一天一夜马匹轮换,人车不休,终于赶到了流苏城。看着流苏城的城门,青素夫人道:“当年红莲追杀你天涯海角,后来你突然销声匿迹,红莲也只能就此作罢,那之后流苏城流就传着一首诗。天赐鲛人并蒂莲,地岂杰英松露园。扶衣落袖尊卑序,怨母犹泣此生年。”若莲轻轻冷笑,道:“进城吧!”马车刚走几步,突然停下,青素推开车门,见到两排白衣弟子拦在车前,一个秀眉的姑娘,开口道:“晚辈白柳先生弟子玉飞花,特此前来迎接青素夫人!”青素夫人笑道:“扶衣袖的消息还真灵通,没想到我日夜兼程,见过我的人更是屈指可数,还是被你查到了消息!”气笑道:“前辈一次为我扶衣袖带来两位仇人,我扶衣袖又怎敢慢待呢!家师和府主已在府中设好宴席,就等前辈了,还是请前辈随晚辈入府吧!”若莲突然发笑,道:“哈哈哈,仇人!你是白柳的弟子?”玉飞花微微躬身道:“是!”青素夫人道:“算了,何必和一个孩子计较呢?再说这次来我们是来解除误会的!”若莲气愤的关上车门,道:“走吧!”玉飞花率领弟子引着青素夫人三人的马车,走进扶衣袖莲府。。
马车停下,玉飞花道:“两位前辈前面马车不能进入,还请三位和我一起步行进入!”青素夫人、若莲、夷歌三人走下马车。两边的弟子瞬间紧张起来,玉飞花带着三人走在中间,两排弟子将四人围在中间,名为护送入府,却更像押送入府。夷歌没想到会如此轻易就进入了扶衣袖莲府,而且扶衣袖莲府对他们的行踪了如指掌,也实在让夷歌有些疑惑。若莲抬头望见府门之上牌匾刻着红莲府三个红色大字,道:“这里还是和以前一样,一点也没变!”进入府内,两旁数百名女弟子严阵以待,雄姿英发不输男子。白柳先生和扶衣袖的府主站立大堂之内,目光不善的盯着三人。玉飞花突然拦住夷歌和若莲,道:“二位还是留在这里吧,青素夫人前面请。”扶衣袖莲府府主红莲江湖人称红莲仙子后改名绣娇娘,道:“夫人果然好手段,说把人带来就真的把人带来了。
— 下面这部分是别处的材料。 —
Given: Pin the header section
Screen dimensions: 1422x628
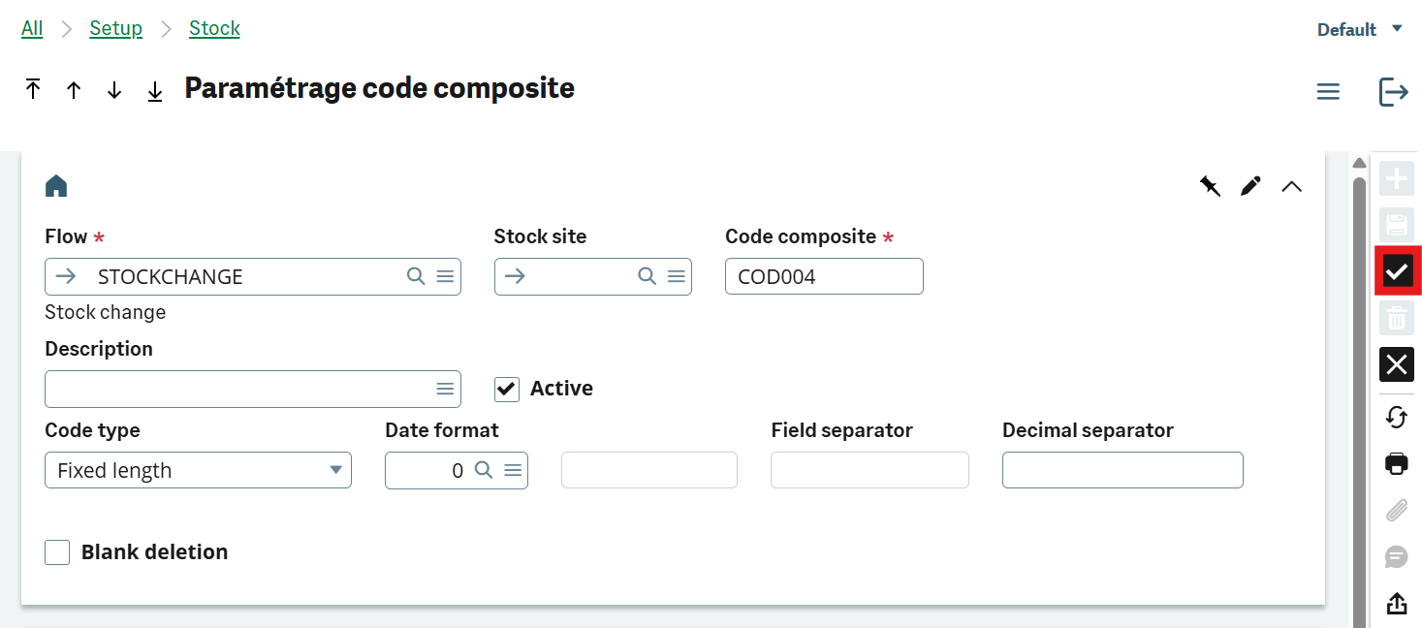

青素夫人此次为我扶衣袖引来两个大仇人,夫人有任何要求,我扶衣袖都愿意尽力一试!”夷歌恍然大悟,道:“原来是夫人一直在偷偷报信,难怪呀!不过在下与扶衣袖无冤无仇,何时我夷歌成了你们扶衣袖莲府的仇人了?”红莲仙子拍了拍手,千凤从后面走了出来,看到夷歌,默默低下头,红莲仙子道:“千凤如今是我义女,也是我扶衣袖莲府的继承人,你杀她父母,她的仇人自然便是我们扶衣袖莲府的仇人!”夷歌看着千凤,冷笑道:“杀父杀母仇人?呵呵,此等邪恶之徒,我只恨杀的晚了,否则也不会有那么多的人死在他们手里!”千凤只是将自己的遭遇一五一十的全部告诉了绣娇娘,千凤也没想到红莲仙子要为自己报仇,而且当日一别,千凤心中也不知道到底是恨还是情,她听到很多关于夷歌的传言,她根本不相信仅凭扶衣袖莲府能自己报仇,更没想到夷歌会来到扶衣袖莲府。千凤虽然知道自己的父母作恶多端,但是那毕竟是自己的生父生母,如今人已不在,夷歌还对他们的过错纠缠不休,千凤一时之间心中气愤。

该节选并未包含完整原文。